Editorial 2 de Marzo

Junior, ¿en qué momento el sueño se convirtió en pesadilla?

Por Óscar Montes

@leydelmontes

¿Qué pasó anoche en el Metropolitano “Roberto Meléndez”? ¿En qué momento el sueño se transformó en pesadilla? ¿Qué pasó con la ilusión de ver el trofeo de La Libertadores -¡por fin!- en las vitrinas del Junior? ¿Alguien tomó las placas de esa locomotora llamada Palmeiras que en un abrir y cerrar de ojos aplastó al equipo tiburón?

Anoche pasaron muchas cosas, todas a la vez. Todo comenzó con la novatada de Germán Gutiérrez a los 8 minutos del partido. No sabíamos que teníamos en el Junior a un cinturón negro de karate. Anoche nos enteramos. Esa patada de Gutiérrez al jugador del Palmeiras, que le costó la expulsión fulminante, no tiene nada que envidiarle a las de Chuck Norris. Ahí empezó la debacle. Ningún equipo puede jugar contra el Palmeiras con 10 jugadores y sobrevivir en el intento. Ninguno, muchos menos Junior. Y muchísimo menos ese Junior de anoche: tímido, manso, tibio…

Anoche Alexis Mendoza, el capitán del barco, también falló. Solo Alexis pensó que Mier podía servir de contención. Solo él, nadie más. Ni siquiera a Mier se le había pasado por la cabeza en toda su vida que podía marcar la franja izquierda. Anoche no sólo le pasó por la cabeza esa idea, sino que le pasó por todo su cuerpo una locomotora llamada Palmeiras. La indecisión de Alexis salió muy cara. Quedó demostrado que contra el Palmeiras las dudas matan.

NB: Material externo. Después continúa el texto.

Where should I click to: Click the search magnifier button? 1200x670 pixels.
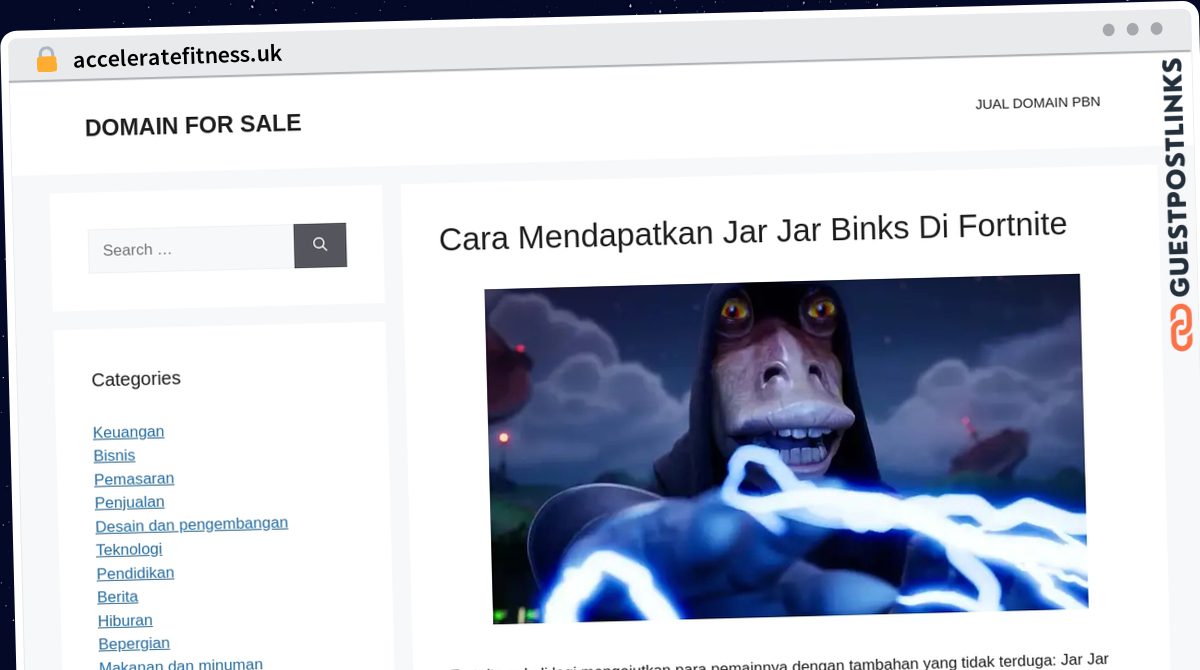click(320, 245)
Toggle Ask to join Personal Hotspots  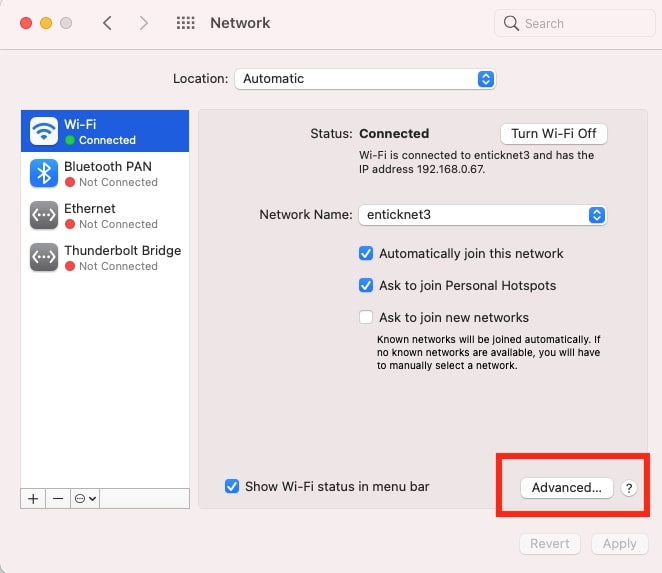click(366, 285)
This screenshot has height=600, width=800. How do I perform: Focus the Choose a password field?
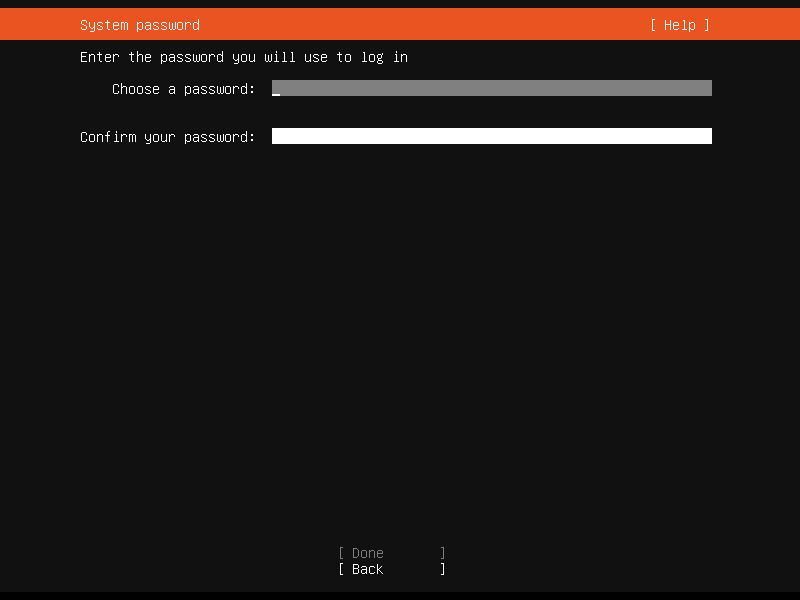coord(491,88)
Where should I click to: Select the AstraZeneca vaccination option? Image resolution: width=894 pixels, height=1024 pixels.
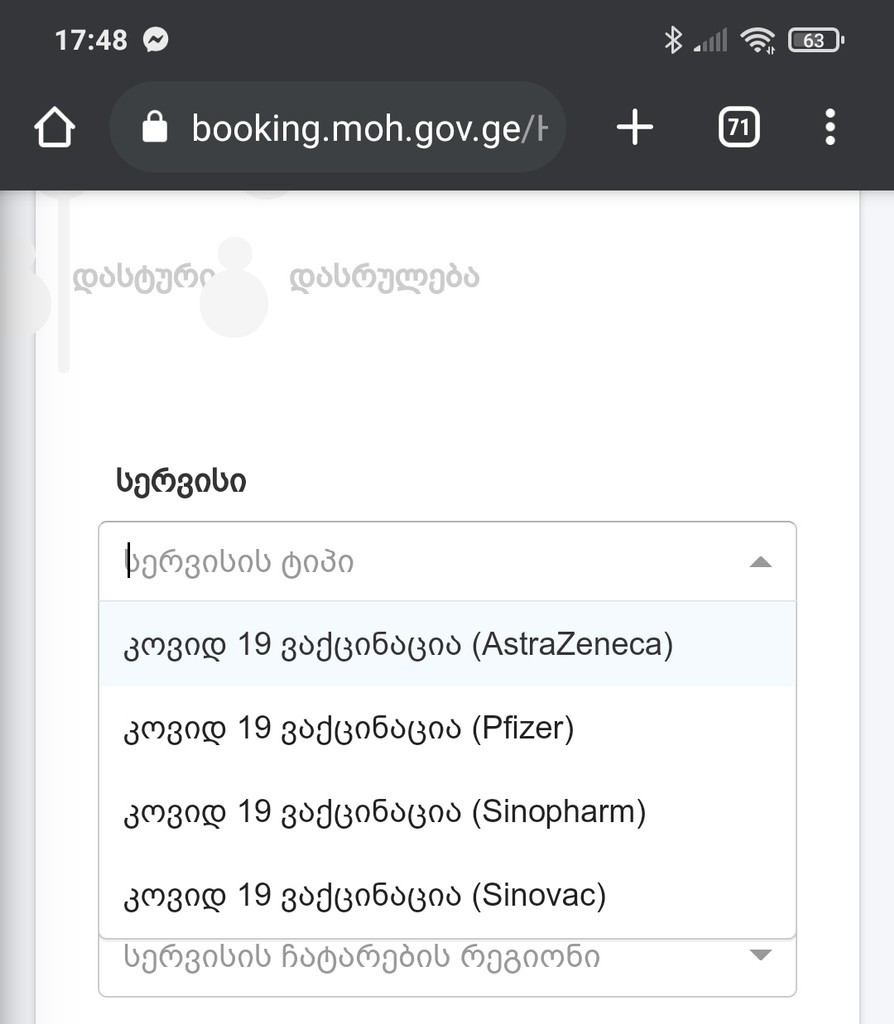pyautogui.click(x=398, y=645)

Después del primer gol del Palmeiras la pregunta que rondaba en el Metropolitano era una sola: ¿Cuánto falta? La tormenta se veía venir. En tiempo faltaba mucho y en goles faltaban dos. Todo el partido de anoche del Junior es para olvidar. Todo. ¿Todo? No todo, la verdad sea dicha. Nadie olvidará jamás ese balón que disparó Johnatan Alvez desde el punto penal. ¿Alguien sabe dónde cayó? O mejor: ¿ese balón cayó? O mejor aún: ¿será que ese balón caerá algún día? Yo creo -sinceramente- que no. Esa pelota -ese misil redondo- no volverá a la tierra jamás. Ya el Junior puede decir que ha hecho su contribución a la era espacial.

Como les ocurre a quienes estuvieron en mayo del 68 en las calles de París, ya todos los asistentes al Metropolitano podrán decir: “Yo estuve ahí”. “Yo estuve la noche aquella -dirán todos ellos- en que Johnatan Alvez envío un balón a la Luna”.

¿Qué sigue para Junior después de lo de anoche? Sigue una pesadilla interminable, si Alexis y sus muchachos no se convencen de que están jugando la Copa Libertadores de América, el torneo más antiguo del mundo y el más codiciado por todos los equipos de Sudamérica. Si ellos no lo entienden así, entonces habría que decir que este suplicio apenas comienza.

PD: Si alguien encuentra el balón disparado por Alvez, que por favor lo done a la Nasa. Allá le tiene reservado un lugar.